Fire destroys Fort Clatsop

WARRENTON, Ore. – Fort Clatsop, a popular tourist attraction and replica of where the Lewis and Clark expedition spent the soggy winter of 1805-1806 after reaching the Pacific Ocean, has been destroyed by fire, officials said Tuesday.

Volunteer firefighters worked for hours Monday night to try to save the fort at the Lewis and Clark National Historic Park. But “half of the fort was burned up, and the other half is essentially a loss,” park superintendent Chip Jenkins said.

The site is being treated as a crime scene, he said.

Investigators said Tuesday afternoon that they were looking for a truck seen leaving the area when firefighters arrived at the scene. The vehicle is a dark-colored, newer Chevrolet truck, with the letters Z-71 on the rear fender, National Park Service officials said.

Oregon State Police joined the federal Bureau of Alcohol, Tobacco, Firearms and Explosives with dogs trained to sniff out the presence of any flammable liquids, said Ron Tyson, who heads a volunteer search and rescue team.

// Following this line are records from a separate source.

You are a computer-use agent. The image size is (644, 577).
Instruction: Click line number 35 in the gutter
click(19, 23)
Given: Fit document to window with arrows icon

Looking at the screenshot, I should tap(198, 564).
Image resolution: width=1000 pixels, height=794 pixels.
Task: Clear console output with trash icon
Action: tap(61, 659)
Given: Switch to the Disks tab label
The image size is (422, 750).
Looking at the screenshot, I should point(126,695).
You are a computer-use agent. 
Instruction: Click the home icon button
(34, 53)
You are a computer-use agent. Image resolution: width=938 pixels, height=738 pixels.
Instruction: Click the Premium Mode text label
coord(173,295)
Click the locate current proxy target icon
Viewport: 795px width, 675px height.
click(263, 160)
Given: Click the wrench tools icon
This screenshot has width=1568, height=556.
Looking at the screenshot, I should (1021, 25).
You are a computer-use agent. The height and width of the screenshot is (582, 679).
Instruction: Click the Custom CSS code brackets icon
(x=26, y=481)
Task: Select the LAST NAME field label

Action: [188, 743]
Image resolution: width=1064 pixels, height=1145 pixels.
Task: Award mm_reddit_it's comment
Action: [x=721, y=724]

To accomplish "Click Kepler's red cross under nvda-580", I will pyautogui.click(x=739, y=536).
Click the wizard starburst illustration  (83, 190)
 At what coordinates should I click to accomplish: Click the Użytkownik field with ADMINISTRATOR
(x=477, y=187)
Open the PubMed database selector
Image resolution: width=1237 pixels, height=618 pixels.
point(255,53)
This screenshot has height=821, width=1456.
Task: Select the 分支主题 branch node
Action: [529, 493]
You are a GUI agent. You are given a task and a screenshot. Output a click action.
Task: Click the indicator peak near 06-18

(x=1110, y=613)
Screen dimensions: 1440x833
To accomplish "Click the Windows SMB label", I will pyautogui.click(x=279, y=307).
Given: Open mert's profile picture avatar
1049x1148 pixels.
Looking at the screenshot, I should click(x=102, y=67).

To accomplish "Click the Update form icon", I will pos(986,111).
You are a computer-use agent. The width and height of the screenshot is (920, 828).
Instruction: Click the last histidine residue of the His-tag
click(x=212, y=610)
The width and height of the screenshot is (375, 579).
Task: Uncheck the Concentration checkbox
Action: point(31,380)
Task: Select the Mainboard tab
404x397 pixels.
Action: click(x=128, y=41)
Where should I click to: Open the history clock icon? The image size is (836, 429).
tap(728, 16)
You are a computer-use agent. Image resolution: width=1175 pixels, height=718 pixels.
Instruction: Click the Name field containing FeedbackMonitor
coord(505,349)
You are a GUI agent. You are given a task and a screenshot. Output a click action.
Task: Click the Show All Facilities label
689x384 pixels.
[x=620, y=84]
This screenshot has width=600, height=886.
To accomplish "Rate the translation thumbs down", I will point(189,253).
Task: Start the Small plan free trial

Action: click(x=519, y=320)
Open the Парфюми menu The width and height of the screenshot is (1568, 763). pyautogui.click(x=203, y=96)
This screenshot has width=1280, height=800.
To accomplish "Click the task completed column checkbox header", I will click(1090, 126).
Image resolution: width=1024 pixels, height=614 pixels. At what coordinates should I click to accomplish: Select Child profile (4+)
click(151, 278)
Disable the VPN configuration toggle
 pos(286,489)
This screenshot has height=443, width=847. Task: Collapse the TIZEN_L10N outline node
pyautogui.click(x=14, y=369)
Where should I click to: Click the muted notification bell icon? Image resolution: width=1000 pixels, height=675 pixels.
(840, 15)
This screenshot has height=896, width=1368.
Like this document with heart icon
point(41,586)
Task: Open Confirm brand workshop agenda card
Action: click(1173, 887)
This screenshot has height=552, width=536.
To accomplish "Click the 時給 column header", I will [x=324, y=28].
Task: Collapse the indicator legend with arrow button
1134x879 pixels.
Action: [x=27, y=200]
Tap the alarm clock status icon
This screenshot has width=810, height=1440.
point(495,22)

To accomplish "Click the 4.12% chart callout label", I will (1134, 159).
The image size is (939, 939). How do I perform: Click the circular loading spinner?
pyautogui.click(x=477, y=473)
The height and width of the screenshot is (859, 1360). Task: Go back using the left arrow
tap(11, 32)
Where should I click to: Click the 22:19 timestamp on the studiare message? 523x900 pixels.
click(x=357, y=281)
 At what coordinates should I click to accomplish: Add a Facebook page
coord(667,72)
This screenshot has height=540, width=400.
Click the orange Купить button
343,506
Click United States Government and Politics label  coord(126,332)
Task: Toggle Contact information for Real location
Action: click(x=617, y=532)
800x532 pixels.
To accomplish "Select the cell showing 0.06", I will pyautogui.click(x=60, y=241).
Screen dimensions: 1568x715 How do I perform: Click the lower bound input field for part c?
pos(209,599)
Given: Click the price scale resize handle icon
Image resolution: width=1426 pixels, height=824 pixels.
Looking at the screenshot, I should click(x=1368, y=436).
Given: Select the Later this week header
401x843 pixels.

The fire happened just 40 days before a Lewis and Clark Bicentennial event was scheduled to be held at the fort, the culmination of a two-year, national celebration of the explorers’ journey to the West.

“We will rebuild,” Jenkins said. “The Lewis and Clark Bicentennial events will go on through the winter.”

He said he did not know when it would be rebuilt. But fliers soliciting funds for the project were circulating only a few hours after the fire was out.

The fort is not essential for bicentennial events scheduled for Nov. 11-14, said Cyndi Mudge, one of the organizers. There are Lewis and Clark sites scattered around the area, and events will still be held there as previously scheduled.

There was no electricity or natural gas source in the fort, Jenkins said.

But during the day, fires are occasionally burned in fireplaces inside some of the fort’s quarters to re-create the ambience of the time that Lewis and Clark spent in the fort.

Jenkins said some fireplaces were burning “for a couple of hours” on Monday, but that it wasn’t clear whether those controlled fires were related to the blaze.

Ron Tyson, chief of Olney-Walluski Volunteer Fire and Rescue, said the fire was phoned in by a passing motorist. The fire was well involved when Tyson got there about 15 minutes later, he said.

Gov. Ted Kulongoski visited the site Tuesday afternoon and called it “a difficult day” for history and for the state.

Fort Clatsop is the centerpiece of the Lewis and Clark National Historical Park, which is among the newest of the nation’s 388 national parks and the second one in Oregon. The park is made up of several sites in Oregon and Washington tied to the westward end of the Lewis and Clark expedition of 1804-1806.

The park covers 10,000 acres, including a six-mile trail under construction that traces the route the explorers used to get from Fort Clatsop, south of Astoria, to the sea.

The 50-by-50-foot fort was built by the local community in 1955 to mark the sesquicentennial of the Lewis and Clark expedition. It was erected near the site where experts believe the original stood. The exact site of the original remains unknown despite several efforts by scientists of various disciplines to find it.

Jenkins said scholarship has advanced in the 50 years since the replica was built and that could lead to a more authentic fort going up on the site.

“We will look to the current state of knowledge and take advantage of that,” he said.

Fort Clatsop contained a replica of the explorers’ winter quarters, based on drawings and descriptions in the journals of William Clark and Meriwether Lewis. There were regular demonstrations of weaponry and of skills the explorers relied on, such as tanning elk hides and making clothing.

“It was a memorial to Lewis and Clark but it was also a teaching tool,” Jenkins said. “It was a well-built, lovingly-crafted tool. We will build a new tool.”

A group of 41 people following the Lewis and Clark trail arrived at the fort hoping to see the structure Tuesday.

“We didn’t get to see it, and I won’t get to see it,” said Bill Watson, a retired state trooper from Oaklawn, Ill.